Delegates explore needed solidarity and justice dimensions at COP 27
News from the Bahá'í International Community
Egypt - 9 November 2022
Principles of solidarity and justice—outlined in a statement titled One Planet, One Habitation, re-released this month by the Baha’i International Community (BIC), on humanity’s relationship with the natural world—were explored by government officials, civil society actors, and other leaders of thought, at a press conference hosted by the BIC together with the Buddhist Tzu Chi Foundation at this year’s United Nations Climate Change Conference (COP 27) in Sharm el-Sheikh.
“Humanity has tremendous potential, ingenuity, creativity, and capacity to solve the myriad problems before it,” said BIC Representative Daniel Perell, who moderated the press conference. “These must now be harnessed through determined, collective volition—a resource which, in turn, rests on confidence in humanity's capacity and hope for a better future.”
Also released by the BIC was a companion website to its statement, exploring ways these foundational principles are being translated into reality by communities worldwide, as well as a film, titled Tanna: A Study in Leadership and Action, illustrating the experience of one such community in Vanuatu.
“Our new film is just one of many hopeful anecdotes about youth applying foundational principles such as unity, solidarity, and a desire to create new patterns of relationships within their communities and with their environment,” Mr. Perell observed.
Co-hosting the press conference with the BIC was the Buddhist Tzu Chi Foundation, which emphasizes the need to address climate issues in holistic ways and to examine the values that are at the heart of climate commitments. In prepared remarks, Debra Boudreaux, CEO of the Foundation, noted the role of factors such as interconnection and resilience, along with the need to learn systematically and refine efforts over time. “A goal can be perfect or imperfect,” she said. “The key point is learning from its lessons.”
Speaking from the perspective of a small island developing state, His Excellency Bakoa Kaltongga, Special Envoy on Climate Change in Vanuatu, emphasized the need to transform structures of global governance. In this light, he related his country’s initiative to seek an advisory opinion from the International Court of Justice, clarifying state responsibility for acting on climate change.
“It will provide us a common ground with the greater industrial North and the small island and developing states to … unite together in addressing these climate change challenges,” Mr. Kaltongga said, of the requested opinion.

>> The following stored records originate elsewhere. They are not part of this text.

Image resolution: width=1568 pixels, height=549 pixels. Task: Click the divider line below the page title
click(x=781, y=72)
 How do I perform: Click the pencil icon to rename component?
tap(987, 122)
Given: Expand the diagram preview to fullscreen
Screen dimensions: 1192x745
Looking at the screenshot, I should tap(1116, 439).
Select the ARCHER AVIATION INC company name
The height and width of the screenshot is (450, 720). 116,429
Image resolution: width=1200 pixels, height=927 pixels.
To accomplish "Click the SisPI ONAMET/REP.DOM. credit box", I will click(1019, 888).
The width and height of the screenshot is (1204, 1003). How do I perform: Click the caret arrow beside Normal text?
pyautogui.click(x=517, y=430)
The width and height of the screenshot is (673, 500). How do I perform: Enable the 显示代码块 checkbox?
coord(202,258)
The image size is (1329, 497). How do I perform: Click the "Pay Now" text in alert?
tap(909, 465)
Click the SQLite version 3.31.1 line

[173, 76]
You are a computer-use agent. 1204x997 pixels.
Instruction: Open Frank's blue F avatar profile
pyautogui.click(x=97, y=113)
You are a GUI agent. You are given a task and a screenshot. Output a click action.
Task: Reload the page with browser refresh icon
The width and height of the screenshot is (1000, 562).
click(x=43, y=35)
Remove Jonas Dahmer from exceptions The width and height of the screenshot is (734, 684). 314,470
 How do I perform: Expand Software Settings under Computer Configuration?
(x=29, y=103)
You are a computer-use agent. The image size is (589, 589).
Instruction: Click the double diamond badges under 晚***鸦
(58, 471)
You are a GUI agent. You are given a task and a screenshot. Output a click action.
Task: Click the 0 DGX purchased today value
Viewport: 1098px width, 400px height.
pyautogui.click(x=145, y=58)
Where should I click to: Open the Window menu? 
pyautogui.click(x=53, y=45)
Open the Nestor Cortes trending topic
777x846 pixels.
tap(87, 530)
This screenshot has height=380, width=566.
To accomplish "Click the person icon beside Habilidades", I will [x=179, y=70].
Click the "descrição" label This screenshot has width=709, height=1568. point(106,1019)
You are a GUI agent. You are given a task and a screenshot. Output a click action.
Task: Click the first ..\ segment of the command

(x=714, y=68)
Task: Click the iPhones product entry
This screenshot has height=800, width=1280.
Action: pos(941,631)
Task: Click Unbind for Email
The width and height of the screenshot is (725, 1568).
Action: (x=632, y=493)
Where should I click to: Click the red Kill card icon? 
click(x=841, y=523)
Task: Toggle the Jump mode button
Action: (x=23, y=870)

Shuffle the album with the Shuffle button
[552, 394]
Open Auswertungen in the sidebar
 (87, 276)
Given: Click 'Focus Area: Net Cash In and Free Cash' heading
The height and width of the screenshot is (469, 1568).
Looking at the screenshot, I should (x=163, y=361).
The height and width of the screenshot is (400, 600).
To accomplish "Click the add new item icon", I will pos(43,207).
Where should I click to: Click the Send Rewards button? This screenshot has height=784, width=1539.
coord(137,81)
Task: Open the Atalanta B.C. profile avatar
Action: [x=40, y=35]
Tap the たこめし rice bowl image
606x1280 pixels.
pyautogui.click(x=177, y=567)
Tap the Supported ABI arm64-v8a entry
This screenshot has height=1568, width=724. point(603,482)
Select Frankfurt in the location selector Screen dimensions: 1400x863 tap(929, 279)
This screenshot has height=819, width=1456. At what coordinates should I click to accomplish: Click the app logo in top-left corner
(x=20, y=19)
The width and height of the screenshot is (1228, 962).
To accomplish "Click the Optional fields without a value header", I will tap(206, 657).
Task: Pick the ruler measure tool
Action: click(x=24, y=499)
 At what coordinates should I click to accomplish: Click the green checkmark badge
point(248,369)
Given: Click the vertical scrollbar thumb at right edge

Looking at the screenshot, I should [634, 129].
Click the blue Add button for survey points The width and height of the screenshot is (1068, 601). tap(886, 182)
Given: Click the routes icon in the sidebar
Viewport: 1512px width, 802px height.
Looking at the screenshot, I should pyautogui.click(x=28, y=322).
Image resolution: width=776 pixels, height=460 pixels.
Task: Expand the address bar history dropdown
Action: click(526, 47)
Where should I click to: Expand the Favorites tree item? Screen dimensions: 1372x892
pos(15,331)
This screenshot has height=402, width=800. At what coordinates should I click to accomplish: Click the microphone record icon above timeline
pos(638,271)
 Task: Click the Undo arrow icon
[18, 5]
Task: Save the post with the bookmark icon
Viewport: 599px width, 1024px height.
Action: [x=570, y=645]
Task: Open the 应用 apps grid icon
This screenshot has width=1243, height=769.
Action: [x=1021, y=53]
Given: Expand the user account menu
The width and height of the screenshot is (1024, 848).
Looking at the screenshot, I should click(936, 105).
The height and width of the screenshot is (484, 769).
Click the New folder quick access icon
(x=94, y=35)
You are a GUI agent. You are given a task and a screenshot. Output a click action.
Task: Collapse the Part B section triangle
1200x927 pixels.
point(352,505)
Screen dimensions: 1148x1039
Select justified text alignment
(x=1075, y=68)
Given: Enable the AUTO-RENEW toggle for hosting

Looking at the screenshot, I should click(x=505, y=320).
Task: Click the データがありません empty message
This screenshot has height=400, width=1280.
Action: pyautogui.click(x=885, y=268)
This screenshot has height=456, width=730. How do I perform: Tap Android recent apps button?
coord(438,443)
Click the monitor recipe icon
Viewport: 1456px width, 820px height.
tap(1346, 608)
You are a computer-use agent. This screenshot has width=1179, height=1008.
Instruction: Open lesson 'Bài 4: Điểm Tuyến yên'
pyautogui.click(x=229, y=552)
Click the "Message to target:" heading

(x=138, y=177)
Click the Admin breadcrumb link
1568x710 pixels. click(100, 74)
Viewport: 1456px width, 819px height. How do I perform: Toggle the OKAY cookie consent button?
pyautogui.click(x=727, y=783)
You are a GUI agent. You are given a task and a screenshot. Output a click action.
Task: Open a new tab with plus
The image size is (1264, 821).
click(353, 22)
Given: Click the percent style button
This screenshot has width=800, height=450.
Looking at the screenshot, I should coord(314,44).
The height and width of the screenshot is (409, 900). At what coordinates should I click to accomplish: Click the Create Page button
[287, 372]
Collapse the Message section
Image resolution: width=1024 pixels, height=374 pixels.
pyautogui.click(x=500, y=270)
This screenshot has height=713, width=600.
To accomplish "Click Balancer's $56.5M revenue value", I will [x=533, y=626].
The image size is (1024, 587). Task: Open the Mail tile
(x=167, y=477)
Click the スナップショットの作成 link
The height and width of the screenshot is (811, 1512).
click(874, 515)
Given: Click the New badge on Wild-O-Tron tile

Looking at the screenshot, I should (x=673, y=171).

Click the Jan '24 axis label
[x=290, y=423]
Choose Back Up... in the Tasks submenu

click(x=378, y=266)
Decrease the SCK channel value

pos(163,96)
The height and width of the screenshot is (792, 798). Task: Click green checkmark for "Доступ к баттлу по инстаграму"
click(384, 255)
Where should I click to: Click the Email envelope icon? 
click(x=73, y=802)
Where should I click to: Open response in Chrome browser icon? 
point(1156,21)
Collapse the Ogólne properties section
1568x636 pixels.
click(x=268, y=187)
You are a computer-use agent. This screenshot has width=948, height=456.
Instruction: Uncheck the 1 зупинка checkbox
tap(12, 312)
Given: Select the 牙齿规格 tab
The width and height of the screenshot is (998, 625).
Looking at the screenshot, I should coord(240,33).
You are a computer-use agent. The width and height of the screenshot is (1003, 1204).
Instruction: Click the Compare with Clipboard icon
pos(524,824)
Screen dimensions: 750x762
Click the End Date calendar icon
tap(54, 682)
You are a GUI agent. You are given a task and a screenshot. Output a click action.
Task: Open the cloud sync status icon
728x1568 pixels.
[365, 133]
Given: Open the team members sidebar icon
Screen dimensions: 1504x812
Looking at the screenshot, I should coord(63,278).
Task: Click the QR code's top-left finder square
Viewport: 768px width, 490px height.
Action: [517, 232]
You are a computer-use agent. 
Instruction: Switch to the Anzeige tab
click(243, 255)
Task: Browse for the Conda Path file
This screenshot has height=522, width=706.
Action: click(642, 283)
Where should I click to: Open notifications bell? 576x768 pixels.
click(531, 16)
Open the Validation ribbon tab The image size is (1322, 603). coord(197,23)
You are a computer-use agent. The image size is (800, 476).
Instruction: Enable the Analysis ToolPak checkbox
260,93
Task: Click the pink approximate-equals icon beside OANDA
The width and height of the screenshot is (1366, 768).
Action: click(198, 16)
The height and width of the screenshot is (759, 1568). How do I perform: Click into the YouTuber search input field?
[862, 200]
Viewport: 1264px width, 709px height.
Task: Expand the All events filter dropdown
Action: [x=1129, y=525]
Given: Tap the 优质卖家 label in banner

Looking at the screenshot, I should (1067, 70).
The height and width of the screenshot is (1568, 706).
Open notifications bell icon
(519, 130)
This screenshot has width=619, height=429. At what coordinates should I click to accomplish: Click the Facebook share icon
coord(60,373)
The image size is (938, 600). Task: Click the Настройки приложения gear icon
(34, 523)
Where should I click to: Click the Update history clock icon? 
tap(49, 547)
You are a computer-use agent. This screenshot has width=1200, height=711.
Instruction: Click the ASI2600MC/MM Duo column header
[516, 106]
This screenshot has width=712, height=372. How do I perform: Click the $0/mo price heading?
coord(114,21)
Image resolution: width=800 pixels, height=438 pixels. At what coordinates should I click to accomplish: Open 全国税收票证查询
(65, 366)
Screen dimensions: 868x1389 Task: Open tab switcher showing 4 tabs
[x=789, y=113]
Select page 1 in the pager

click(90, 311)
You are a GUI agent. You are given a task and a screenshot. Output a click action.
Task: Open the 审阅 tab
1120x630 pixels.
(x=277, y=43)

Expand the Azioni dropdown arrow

Payam Akhavan, Professor of International Law at the University of Toronto and counsel to the Commission of Small Island States on Climate Change and International Law, noted the importance of a rules-based international order and values of justice and equity, saying, “The principle that a state should not do harm to other states must become part of the conversation at COP.” Kehkashan Basu, Founder-President of Green Hope Foundation, stressed the importance of grassroots action based on principles of empathy and compassion.
Finally, Bani Dugal, Principal Representative of the BIC, highlighted principles central to the One Planet, One Habitation statement, including the need to redefine notions of progress, to align action with higher principles, and to refashion relationships between individuals, communities, and institutions of governance.
“The world that beckons is one of integration and balance, beauty, and maturity,” Ms. Dugal said. “It is a world increasingly relieved of the destructive moral compromises—social, economic, and environmental—that have so often been asserted as necessary to progress. Movement toward this vision has begun. its momentum is gathering.”
COP 27 brought together over 44,000 registered attendees, including world leaders, civil society and climate activists, as well as journalists and business leaders, to discuss the implementation of the UN’s climate change framework. One of the largest conferences of its kind, the scale represents unprecedented consensus around the concern for climate change as well as a recognition of the power that deliberative settings can serve to stimulate the needed action to maintain the healthy functioning of our global system.